Si les artistes cherchent, par essence, à capter le regard du public, quel rapport entretiennent-ils avec l’image qu’ils renvoient à travers leur allure même, leur apparence personnelle ? Scrutés en permanence par une société toujours plus avide de contenus visuels, courtisés par le monde la mode, comment maîtrisent-ils cet enjeu symbolique du vêtement ? Enquête.
Par Alice Pfeiffer ,
Illustrations par Ilias Walchshofer .
Publié le 25 juillet 2025. Modifié le 5 septembre 2025.

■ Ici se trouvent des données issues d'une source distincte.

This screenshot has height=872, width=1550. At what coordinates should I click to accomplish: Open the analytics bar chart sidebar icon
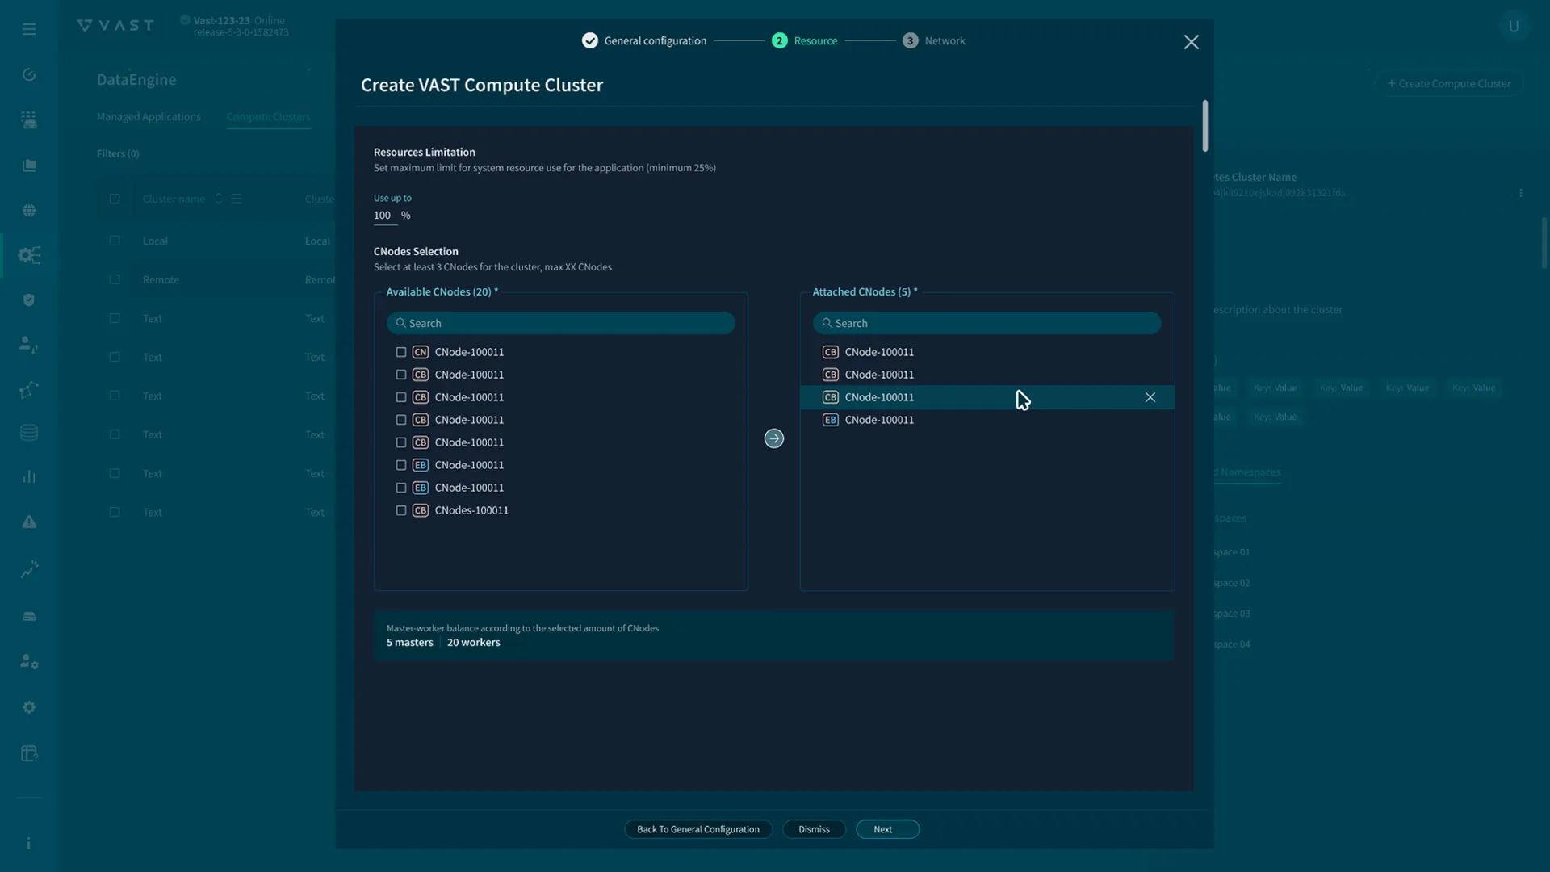point(29,476)
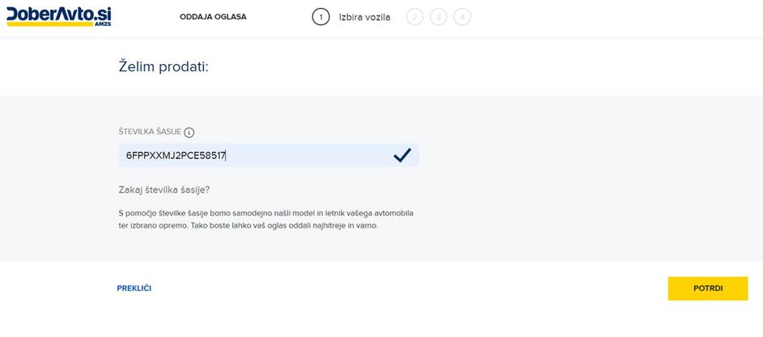Click the info icon beside Številka šasije

tap(189, 132)
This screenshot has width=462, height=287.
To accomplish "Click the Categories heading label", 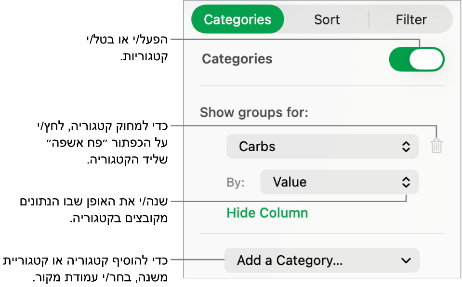I will coord(237,59).
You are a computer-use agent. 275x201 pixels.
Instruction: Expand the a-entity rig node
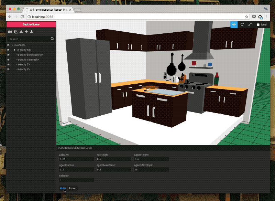coord(15,50)
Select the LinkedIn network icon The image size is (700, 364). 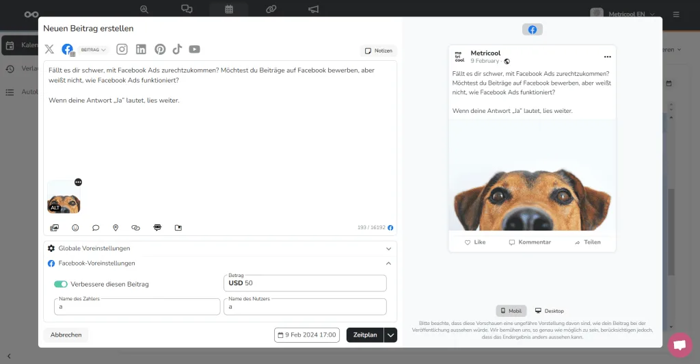pos(141,49)
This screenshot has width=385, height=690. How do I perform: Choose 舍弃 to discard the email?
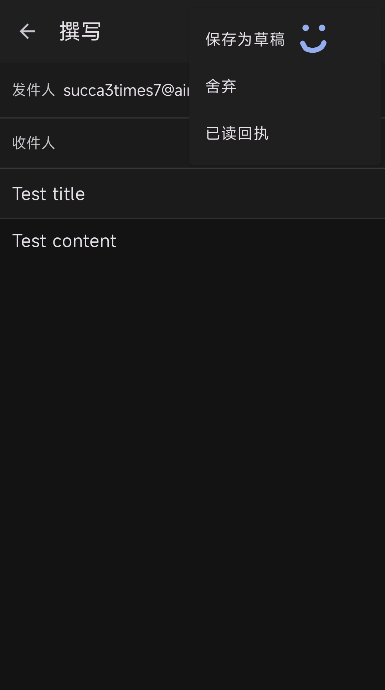221,86
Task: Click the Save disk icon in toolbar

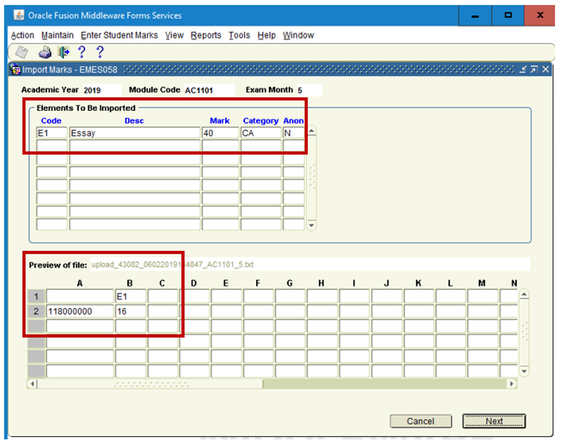Action: (22, 52)

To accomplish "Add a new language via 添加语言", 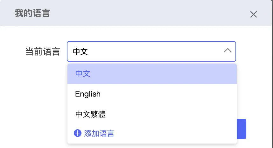I will click(x=99, y=133).
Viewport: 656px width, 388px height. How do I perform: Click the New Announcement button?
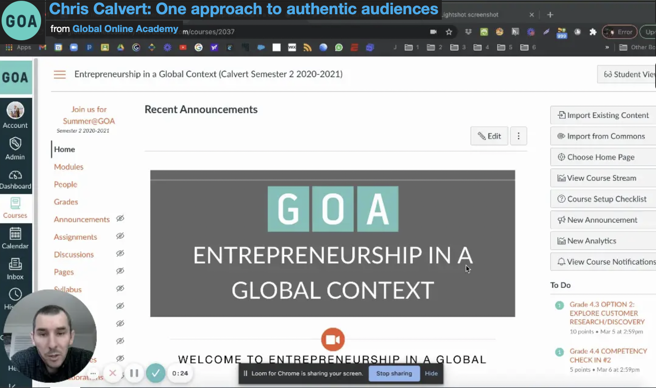coord(602,220)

L’enjeu du vêtement dans l’art contemporain
En 2024, le label de prêt-à-porter Études Studio dédiait une collection aux vestiaires d’artistes, citant Jean-Michel Basquiat – à qui il avait déjà dédié des capsules – et Andy Warhol. La maison Balenciaga présentait quant à elle un vestiaire très artist-coded, dans lequel Camille Henrot voit une référence directe au studio : “Les vêtements usés, abîmés, sales rappellent le quotidien des artistes – le noir, le blouson en cuir oversized, le sweat à capuche, les Crocs qui sont les chaussures d’atelier sur lesquelles la peinture ne reste pas.” Mais pour l’artiste française partageant sa vie entre Paris et New York, l’enjeu du vêtement et de l’apparence se situe en dehors du studio. Il s’impose, tout au long de sa carrière, comme un intermédiaire essentiel entre elle et la sociabilité de son milieu.
“Une image, c’est fixe, c’est dupliqué, c’est mis en rapport de son travail…” – Camille Henrot.
Elle commence à collaborer avec la styliste Laëtitia Gimenez autour de tenues qui agissent tel “un bouclier pour pallier [son] anxiété sociale, une façon de détourner l’attention”, et qui lui permettent de prendre la main sur la visibilité induite par son travail : “Une image, c’est fixe, c’est dupliqué, c’est mis en rapport de son travail… Pour être soi en photo, il faut construire cette image de soi.”
La tenue portée est aussi parfois l’amorce d’une conversation, qui en dit long sur les mutations du milieu : “J’ai rencontré une collectionneuse qui est devenue amie, et le point de départ était une discussion sur nos tenues Courrèges. Classiquement, la relation au vêtement a été modelée par l’homme cisgenre, mais l’arrivée de femmes et de minorités de genre et raciales à des postes de pouvoir, ces dernières années, a fait bouger ces standards. Si les directeurs de musée constituent l’aristocratie du milieu, alors, ce qu’ils portent et le rapport aux vêtements aussi changent”, ajoute Camille Henrot notant que la stigmatisation des minorités sur les critères de soin et d’apparence semble moins forte qu’auparavant.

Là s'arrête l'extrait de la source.